Euphoric Donald Trump supporters transformed into a sea of "Make America Great Again" hats, shouting "USA" and partying late into the night as the billionaire appeared within reach of victory Wednesday.
"We are so excited," said Aliza Romanoff, a well-dressed, articulate and educated mother of two from Long Island whose family has known Trump for years, out celebrating with her parents and husband.
The Republican nominee's official "victory party" in a Manhattan hotel ballroom started slowly -- initially quietly optimistic -- but as Trump won state after state, increasingly pumped up and raucous.
The crowd swelled in number, flagging energy levels boosted by alcohol and the avalanche of results that some admitted were far better than they ever imagined with Hillary Clinton the strong favorite.
"It's unbelievable. I didn't know Trump was really going to pull it off," said Glenn Ruti, a 54-year-old New Yorker who works in telecommunications, albeit with no winner yet declared in the race.
"I think he's going to go all the way."
As Fox News, the TV network of choice for most Trump supporters beamed across the party on giant screens, declared Ohio, North Carolina, Florida, Iowa and Wisconsin for Trump, they broke out into whoops and cheers, clapping their hands, fist-pumping and waving placards.
"He's going to win and my life is forever changed," one supporter yelled into his cell phone, seemingly unable to believe it.

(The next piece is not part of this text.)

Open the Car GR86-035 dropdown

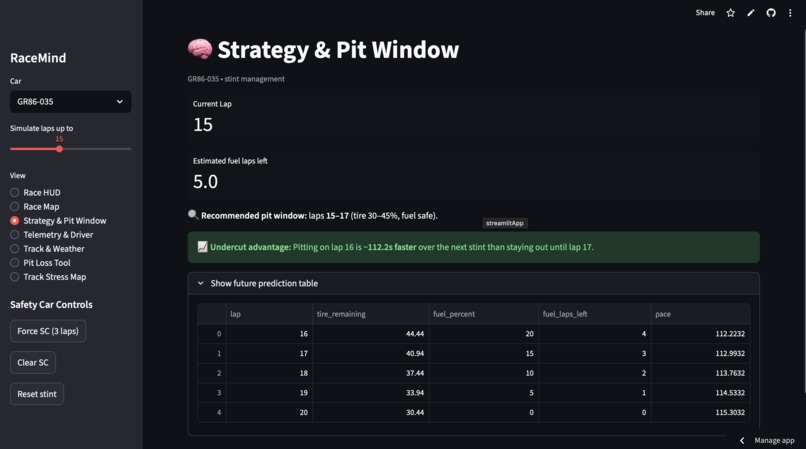(x=70, y=102)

Bar staff in black tie rushed around collecting empties or bringing out fresh bottles. There were spontaneous chants of "Drain the Swamp." That is Trump's battle cry for overhauling establishment Washington.

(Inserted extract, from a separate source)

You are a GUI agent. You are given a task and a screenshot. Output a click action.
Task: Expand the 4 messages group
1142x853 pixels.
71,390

"We're definitely taken aback. We were expecting it to be a very close race," said Romanoff. "We're overjoyed," she added as her mother promised a month of partying all the way to the inauguration on January 20.

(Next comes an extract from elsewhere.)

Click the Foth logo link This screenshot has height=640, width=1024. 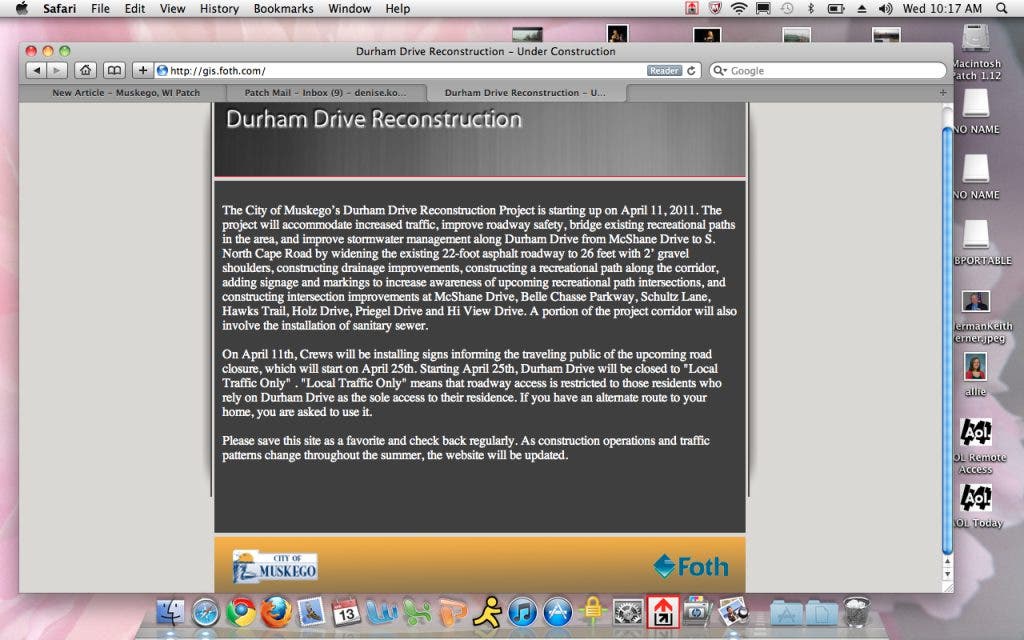[x=690, y=566]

Theirs was not the only family in attendance. Other parents brought their children. One woman even cradled a new-born baby in a sling. All agreed one thing, that the country had voted for change and change was coming.
Supporters listed opposition to Obamacare, Trump's promise to create jobs, defeat jihadists and fight corruption as reasons for his shock performance, together with years of struggle after the 2008 financial crash.
While the crowd was overwhelmingly white American, it was more diverse and smaller than often evident at Trump's campaign rallies.
There were Asian Americans, African Americans, Hispanic Americans, and affluent couples alongside core blue-collar workers.
Supporters trashed the American media, which largely predicted a Clinton win, dismissing it as untrustworthy and biased in favor of the Democratic former secretary of state.
Accusations that Trump is racist were lies manufactured by Democrats, supporters said.
"We're feeling ecstatic," said Jesse Singh, 46, from Baltimore.
"Once it's declared, once he reaches 270 we're going to have a party like we've never seen before," he promised, before breaking into USA chants with a young white man.
Women in plunging red gowns and delicate cocktail dresses pulled on red campaign trucker hats, turning the venue into a sea of red before a podium dressed in American flags, waiting for Trump to arrive.
It was a party for select supporters from across the country. There were long-time friends and associates, and a noticeable contingent from the Trump Organization or people working in Trump Tower.
Fifteen-year-old schoolboy Aidan Van Hoek from Bronxville New York may be too young to vote but said he was "loving every minute" as he celebrated with his mother and brother.
"Wild and that's the way it should be!" he said.
It was a party for the so-called "silent majority" whom Trump supporters say felt ignored or misunderstood by the elite, and abandoned by the Obama administration and who distrusted Clinton.
"Fox News actually said it best, everyone knew they were going to vote for him, but were too scared to admit it," said Van Hoek.
"The polls were wrong," agreed James Davis, a 46-year-old African American pastor from Ohio wearing a suit and bow-tie.
"I think it's primarily because of the stigma of being a Trump supporter and as a result there's a huge underground that evolved out of nowhere," he explained.
"This is a working class revolution in America," said John Fredericks, a radio host and Virginia state chairman of the Trump campaign.
"The pundits don't understand it, the mainstream media doesn't understand it. They don't talk to real voters," he said.
"They're simply talking to the same other elite people in their wine and cheese and champagne echo chamber," he said.